Pictures must not appear in the copy. Reproduce exactly, and only, the lines from the one with "Viewport: 500px width, 373px height." through the end of the data below.

■ **Data extracted from a collection**
^^^^
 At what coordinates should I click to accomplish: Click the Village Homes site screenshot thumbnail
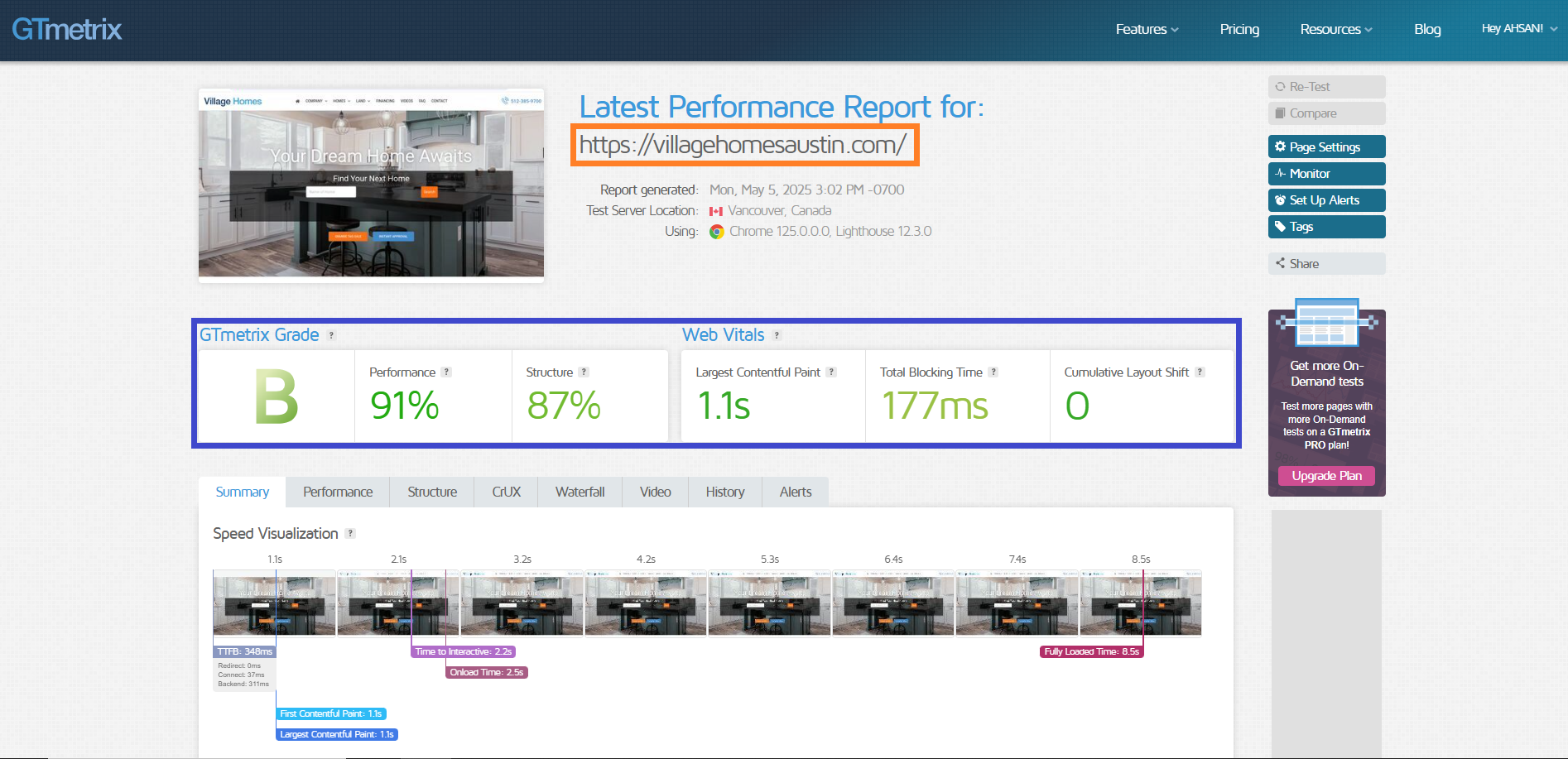[371, 185]
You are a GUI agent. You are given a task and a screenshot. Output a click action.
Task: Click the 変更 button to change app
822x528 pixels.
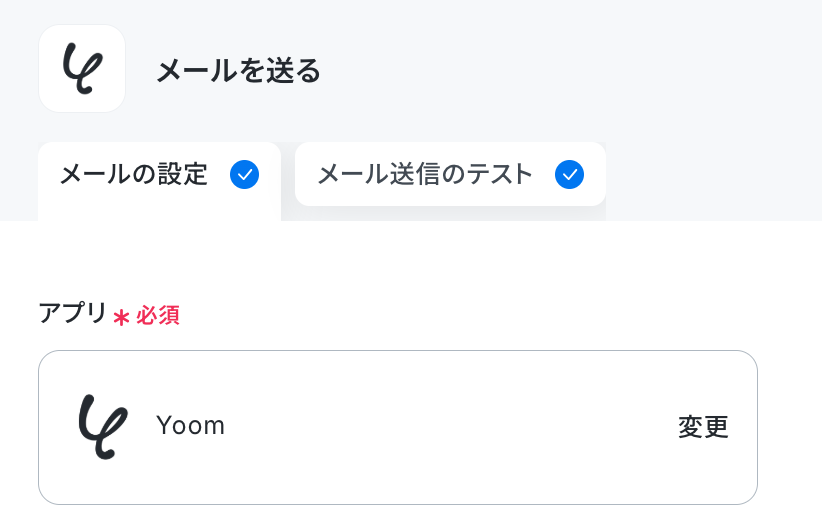703,427
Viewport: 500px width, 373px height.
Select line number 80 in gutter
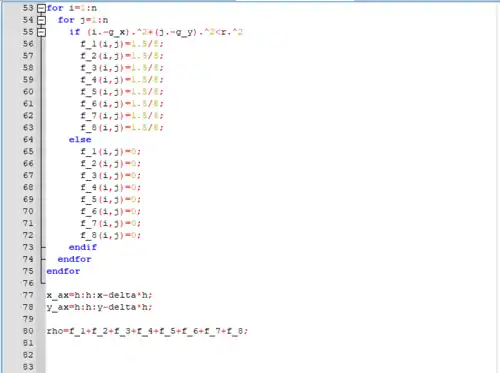[28, 331]
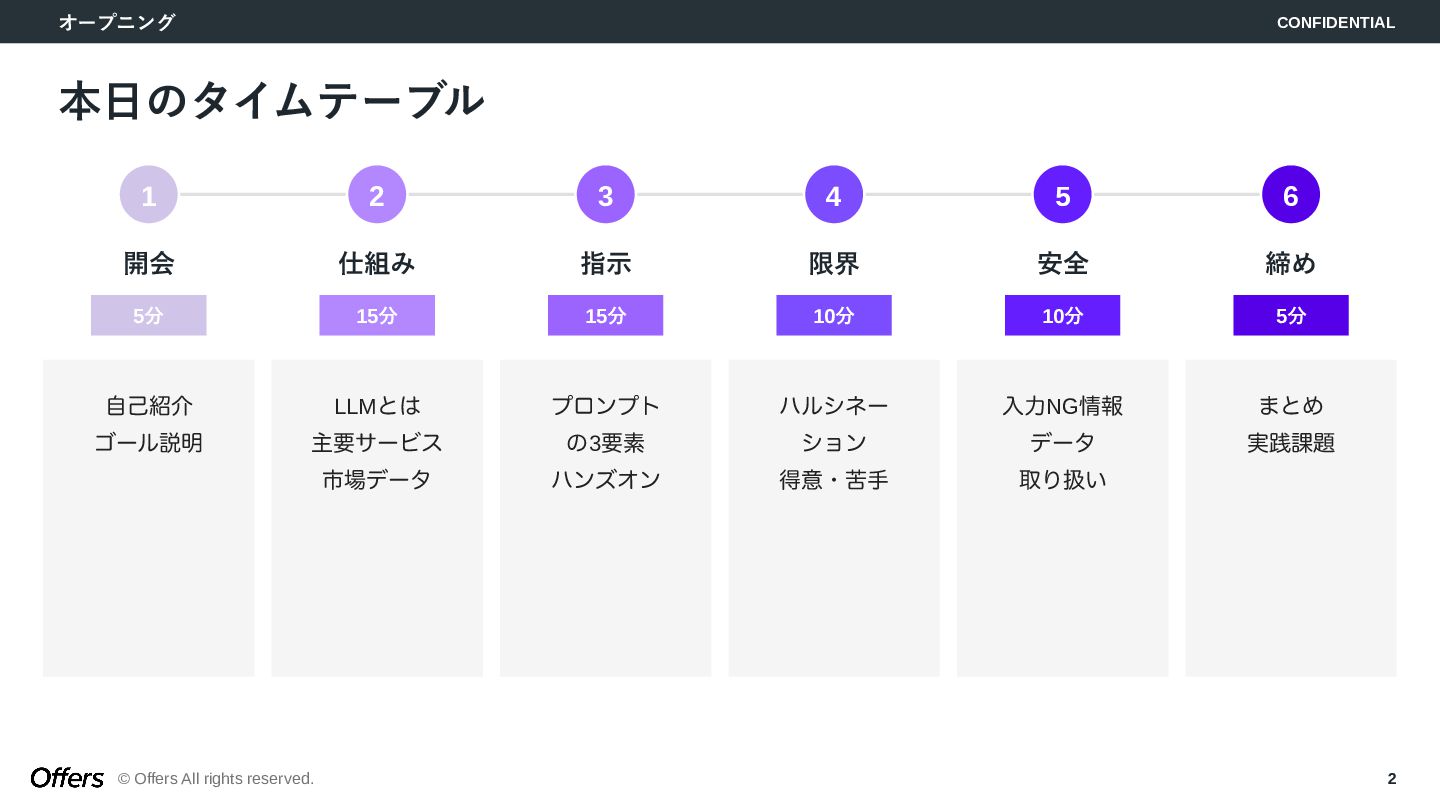The image size is (1440, 810).
Task: Click the まとめ 実践課題 card
Action: click(1290, 518)
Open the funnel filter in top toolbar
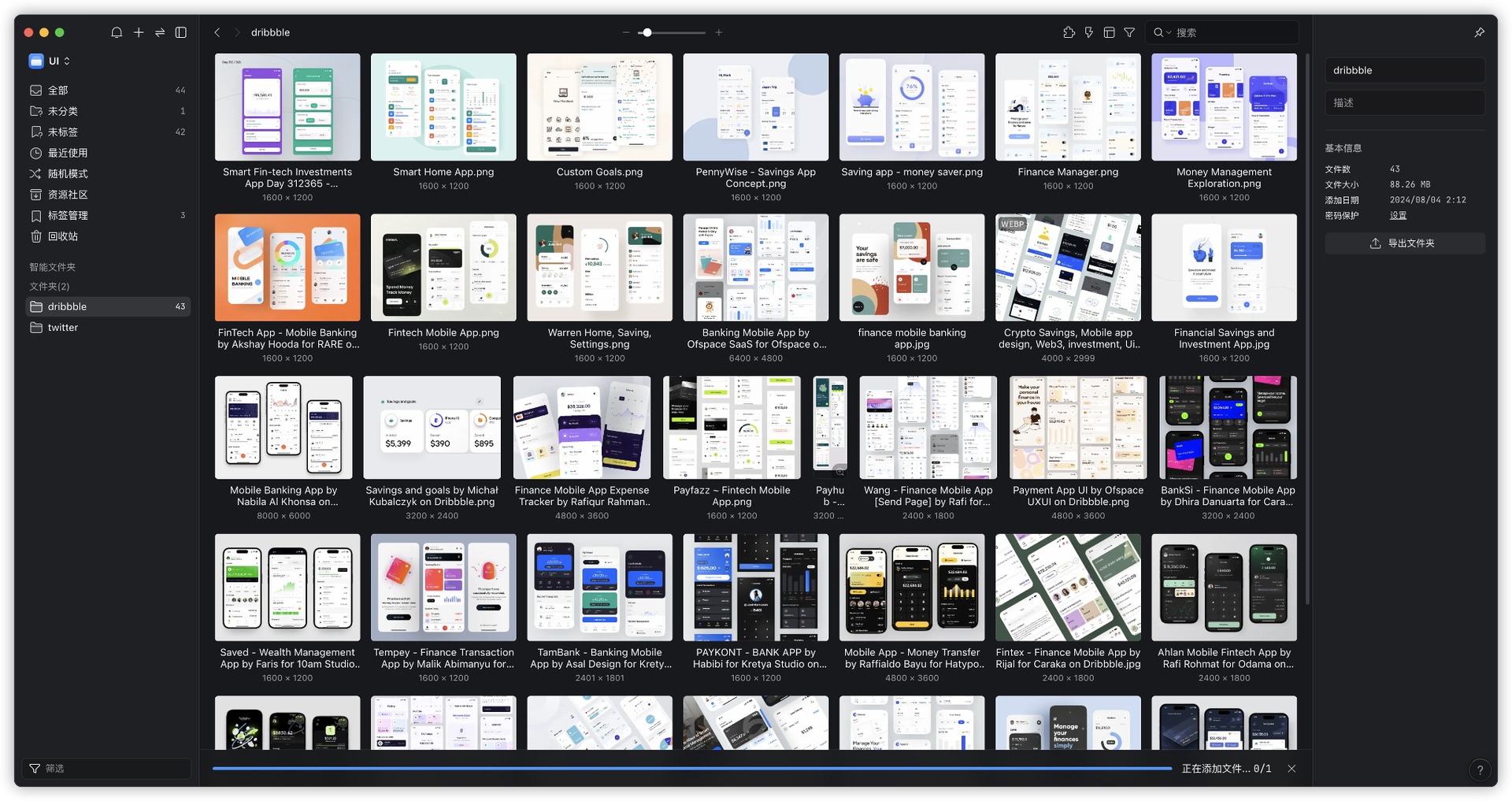The height and width of the screenshot is (801, 1512). [x=1129, y=32]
^^^^
■ **ANSWER FOR THE TASK**
Viewport: 500px width, 373px height.
Select line number 80 in gutter
[28, 331]
The image size is (1440, 810).
Task: Click the まとめ 実践課題 card
Action: click(1290, 518)
Open the funnel filter in top toolbar
The height and width of the screenshot is (801, 1512). [x=1129, y=32]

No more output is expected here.